→ INSTRUCTIONS FOR THE TASK
Below this line are records; write out exactly the lines from the one containing "Screen dimensions: 999x449" through the one containing "Given: Click the", with the pictures left out.

→ SUPPLIED MATERIAL
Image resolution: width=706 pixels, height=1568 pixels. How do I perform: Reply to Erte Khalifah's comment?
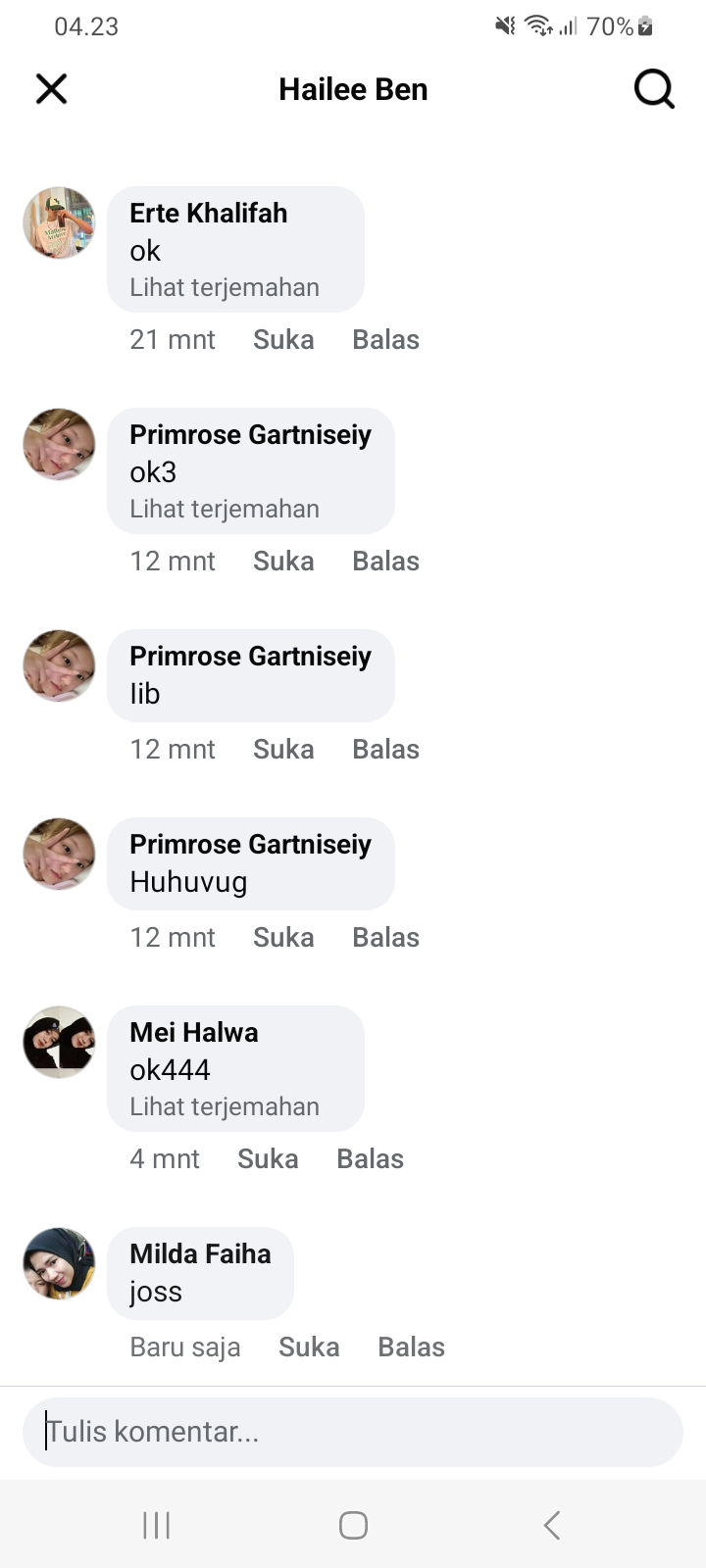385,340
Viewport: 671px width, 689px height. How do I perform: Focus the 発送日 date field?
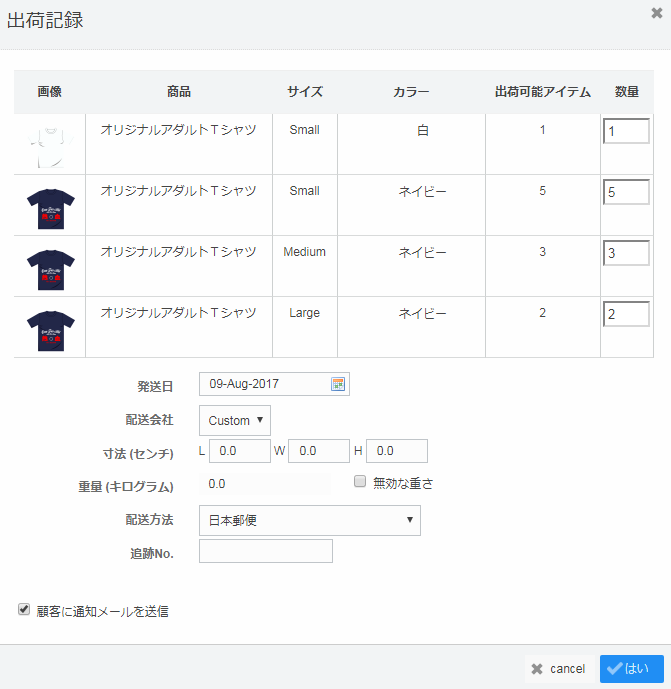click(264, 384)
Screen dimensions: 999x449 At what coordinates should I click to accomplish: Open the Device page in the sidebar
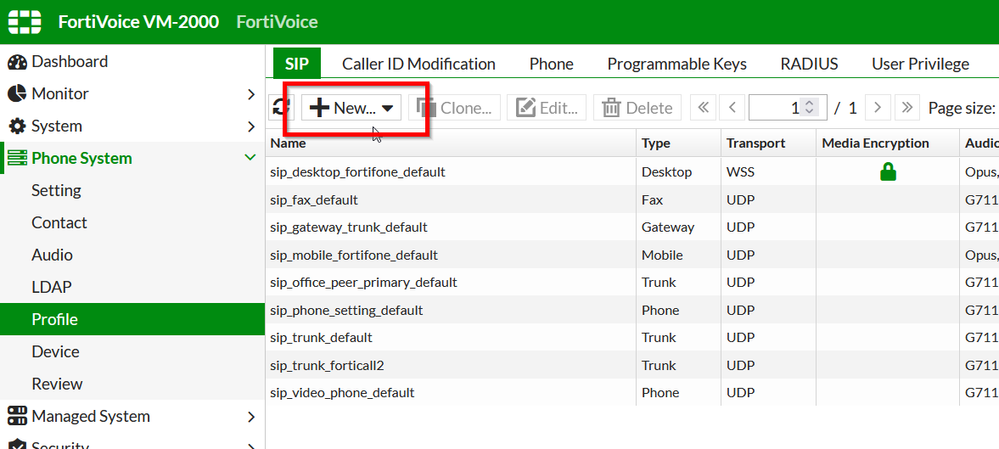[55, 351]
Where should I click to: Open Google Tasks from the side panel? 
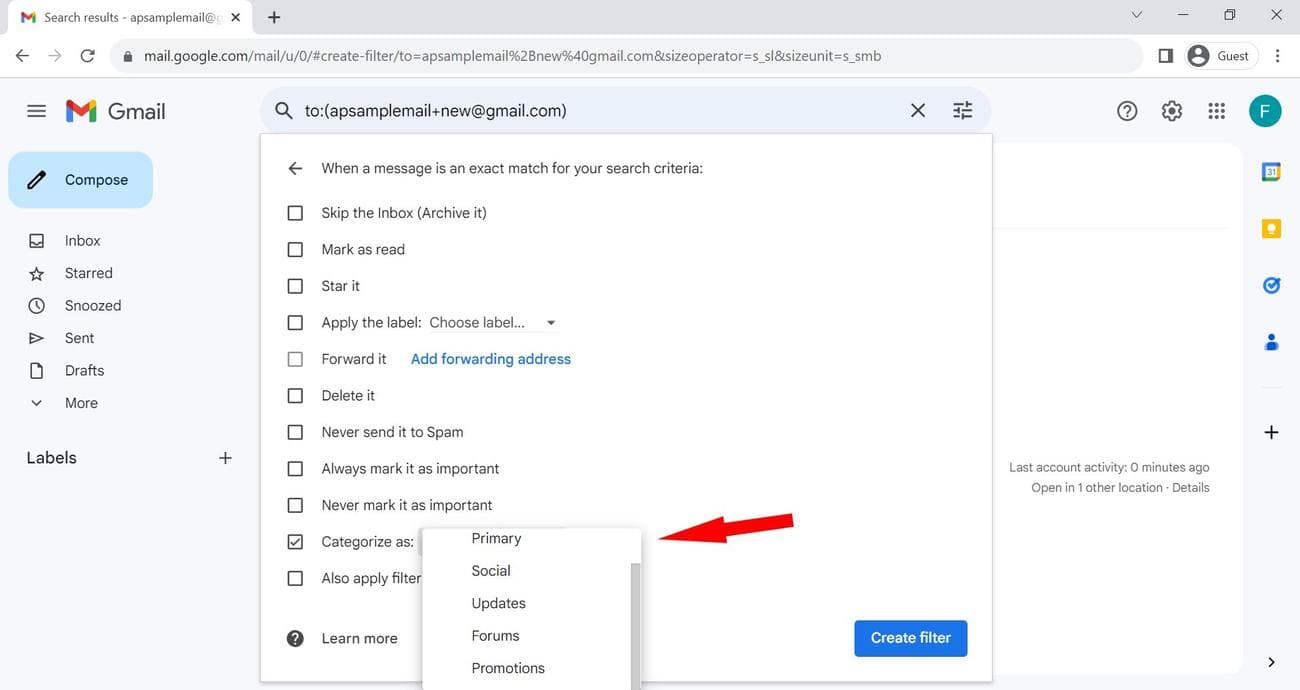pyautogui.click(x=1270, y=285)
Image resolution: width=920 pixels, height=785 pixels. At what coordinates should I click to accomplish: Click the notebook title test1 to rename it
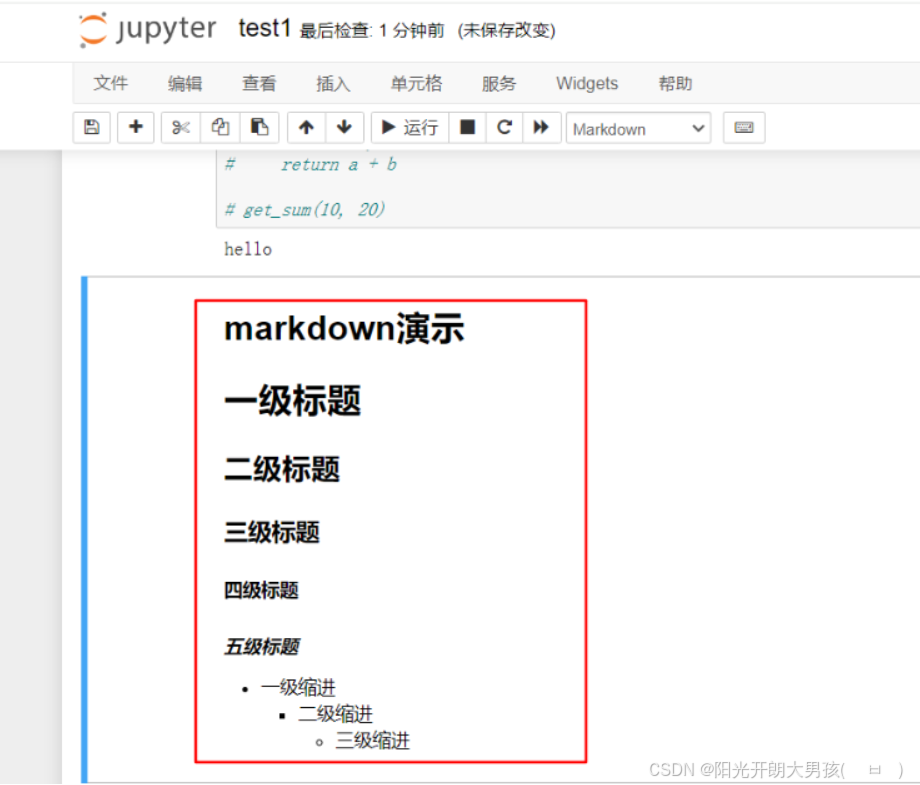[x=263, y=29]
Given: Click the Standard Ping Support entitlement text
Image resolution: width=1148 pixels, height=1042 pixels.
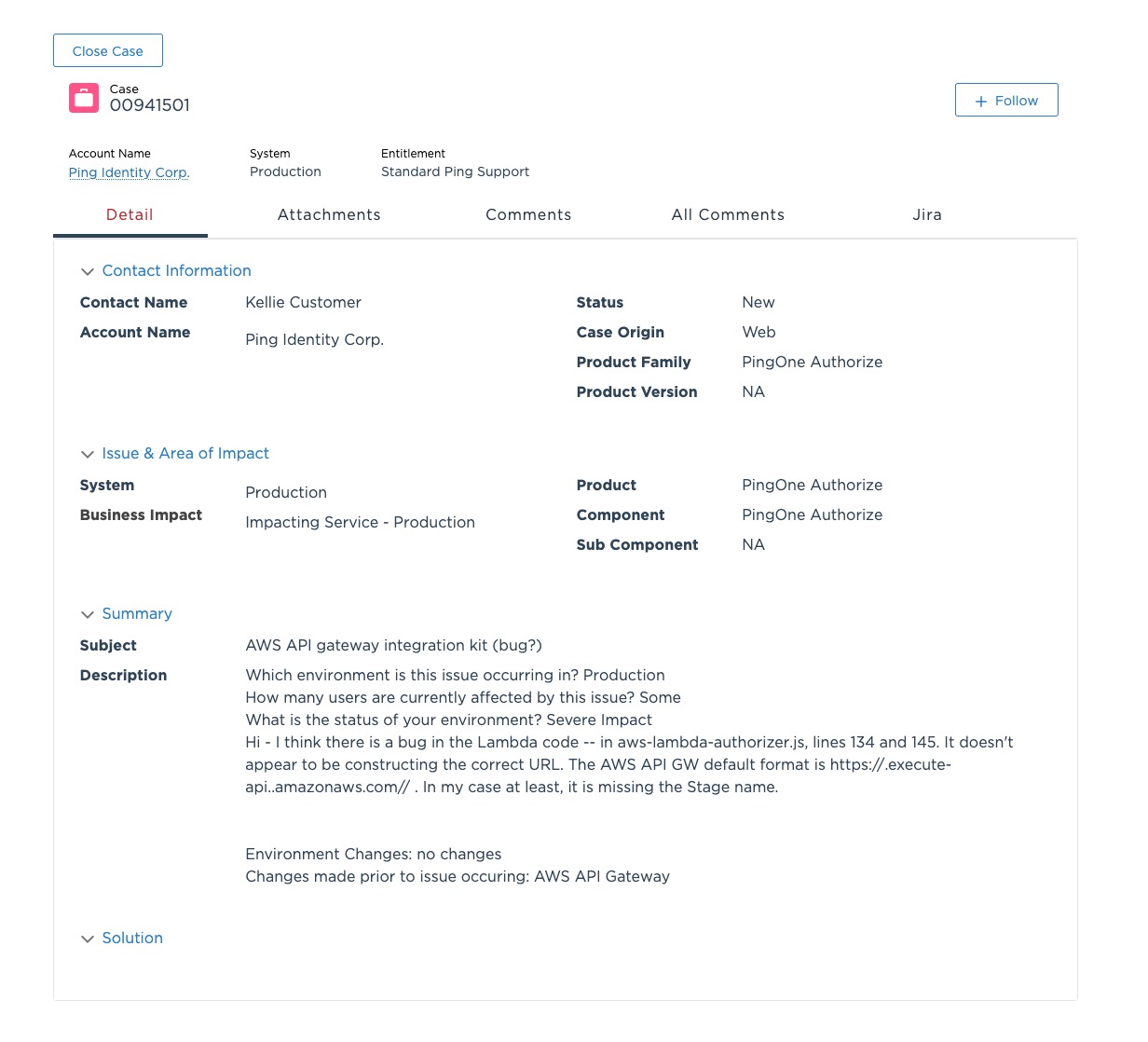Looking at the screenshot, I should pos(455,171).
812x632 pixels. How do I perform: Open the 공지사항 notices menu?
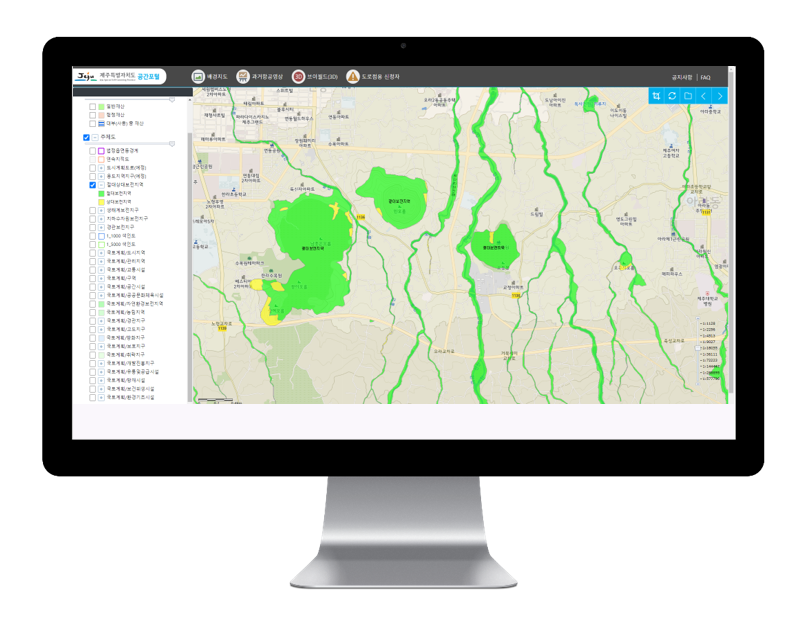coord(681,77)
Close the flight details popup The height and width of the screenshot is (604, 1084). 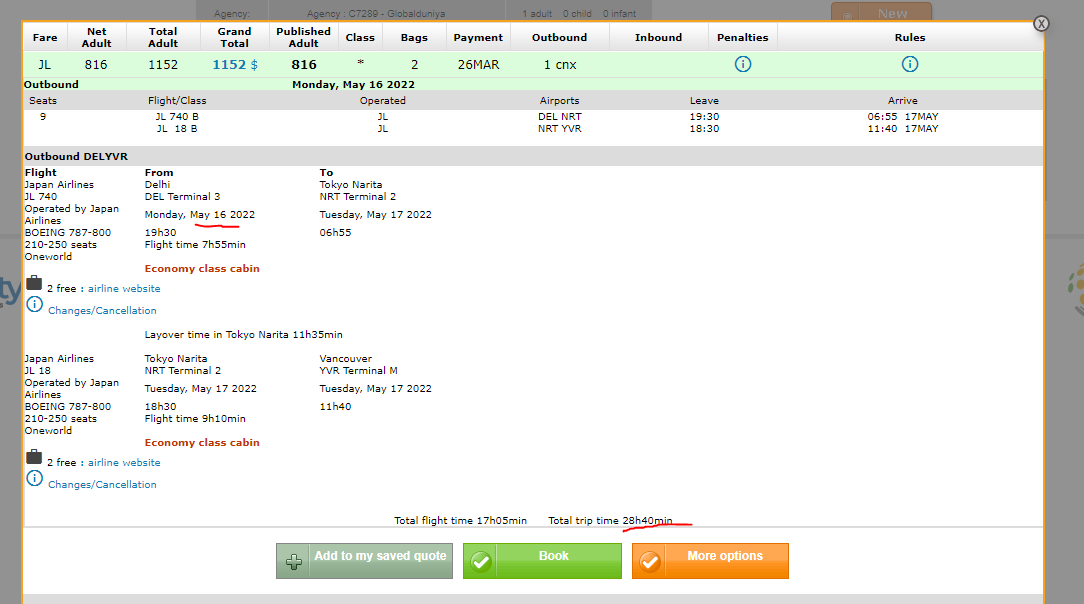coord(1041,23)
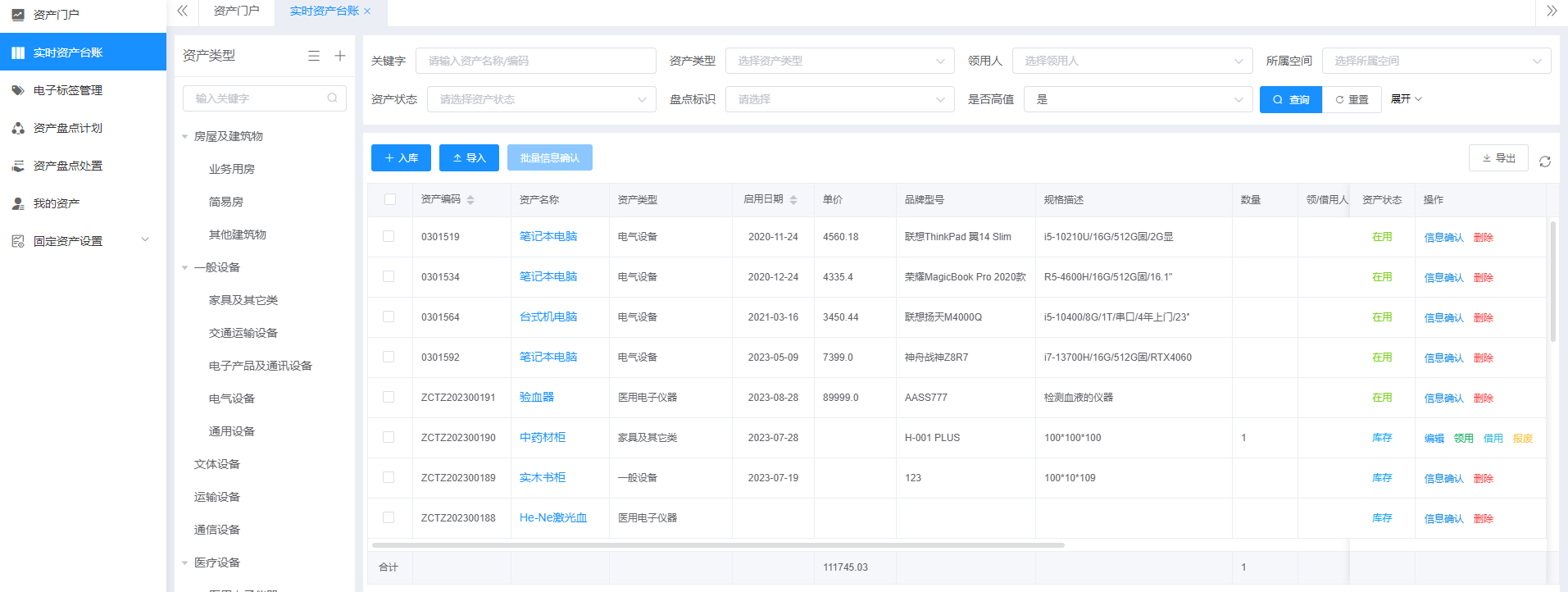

→ ANSWER TO THIS PROBLEM
Screen dimensions: 999x449 At what coordinates should I click to accomplish: Open the Device page in the sidebar
[55, 351]
Where should I click to: Open Google Tasks from the side panel? 
pyautogui.click(x=1270, y=285)
Image resolution: width=920 pixels, height=785 pixels. At what coordinates should I click to accomplish: Click the notebook title test1 to rename it
[x=263, y=29]
Given: Click the Standard Ping Support entitlement text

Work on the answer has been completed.